> [Short problem]: Can you write out these entries again, substituting "Display" for every "Viewport" and leaving all else unchanged?

> [Material to process]:
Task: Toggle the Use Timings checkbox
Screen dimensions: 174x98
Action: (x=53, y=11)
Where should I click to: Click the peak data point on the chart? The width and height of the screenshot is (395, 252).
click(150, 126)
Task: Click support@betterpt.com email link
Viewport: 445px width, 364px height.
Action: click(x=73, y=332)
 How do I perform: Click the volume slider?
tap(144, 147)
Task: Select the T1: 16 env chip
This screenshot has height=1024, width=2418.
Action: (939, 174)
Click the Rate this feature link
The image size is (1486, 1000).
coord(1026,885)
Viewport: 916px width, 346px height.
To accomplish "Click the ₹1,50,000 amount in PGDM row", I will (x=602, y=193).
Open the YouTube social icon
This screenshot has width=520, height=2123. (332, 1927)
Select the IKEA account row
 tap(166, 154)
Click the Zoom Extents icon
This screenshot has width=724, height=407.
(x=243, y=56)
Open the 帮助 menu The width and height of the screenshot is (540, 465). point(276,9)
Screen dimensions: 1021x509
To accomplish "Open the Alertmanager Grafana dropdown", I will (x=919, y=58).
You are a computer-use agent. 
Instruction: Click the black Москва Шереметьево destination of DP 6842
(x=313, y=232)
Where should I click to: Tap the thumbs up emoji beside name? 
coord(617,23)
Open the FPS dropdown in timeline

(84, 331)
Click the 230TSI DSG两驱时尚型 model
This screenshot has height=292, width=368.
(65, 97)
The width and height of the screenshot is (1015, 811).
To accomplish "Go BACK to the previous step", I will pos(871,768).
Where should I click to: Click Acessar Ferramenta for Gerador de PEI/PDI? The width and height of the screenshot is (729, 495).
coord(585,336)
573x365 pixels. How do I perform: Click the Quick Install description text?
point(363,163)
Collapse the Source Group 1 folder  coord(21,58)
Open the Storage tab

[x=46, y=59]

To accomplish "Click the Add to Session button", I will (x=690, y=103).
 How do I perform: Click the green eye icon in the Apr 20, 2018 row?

> [Solution to this task]:
Task: Toggle the Use Timings checkbox
Screen dimensions: 174x98
Action: (x=53, y=11)
Where should I click to: Click the peak data point on the chart? The width and height of the screenshot is (395, 252).
click(150, 126)
Task: Click support@betterpt.com email link
Display: 445px width, 364px height.
Action: click(x=73, y=332)
 How do I perform: Click the volume slider?
tap(144, 147)
Task: Select the T1: 16 env chip
This screenshot has height=1024, width=2418.
Action: (939, 174)
Click the Rate this feature link
The image size is (1486, 1000).
coord(1026,885)
Display: 916px width, 346px height.
To accomplish "Click the ₹1,50,000 amount in PGDM row", I will (x=602, y=193).
Open the YouTube social icon
This screenshot has width=520, height=2123. (332, 1927)
Select the IKEA account row
 tap(166, 154)
Click the Zoom Extents icon
This screenshot has width=724, height=407.
(x=243, y=56)
Open the 帮助 menu The width and height of the screenshot is (540, 465). point(276,9)
Screen dimensions: 1021x509
To accomplish "Open the Alertmanager Grafana dropdown", I will (x=919, y=58).
You are a computer-use agent. 
Instruction: Click the black Москва Шереметьево destination of DP 6842
(x=313, y=232)
Where should I click to: Tap the thumbs up emoji beside name? 
coord(617,23)
Open the FPS dropdown in timeline

(84, 331)
Click the 230TSI DSG两驱时尚型 model
This screenshot has height=292, width=368.
(65, 97)
The width and height of the screenshot is (1015, 811).
To accomplish "Go BACK to the previous step", I will pos(871,768).
Where should I click to: Click Acessar Ferramenta for Gerador de PEI/PDI? The width and height of the screenshot is (729, 495).
coord(585,336)
573x365 pixels. How do I perform: Click the Quick Install description text?
point(363,163)
Collapse the Source Group 1 folder  coord(21,58)
Open the Storage tab

[x=46, y=59]

To accomplish "Click the Add to Session button", I will (x=690, y=103).
 How do I perform: Click the green eye icon in the Apr 20, 2018 row?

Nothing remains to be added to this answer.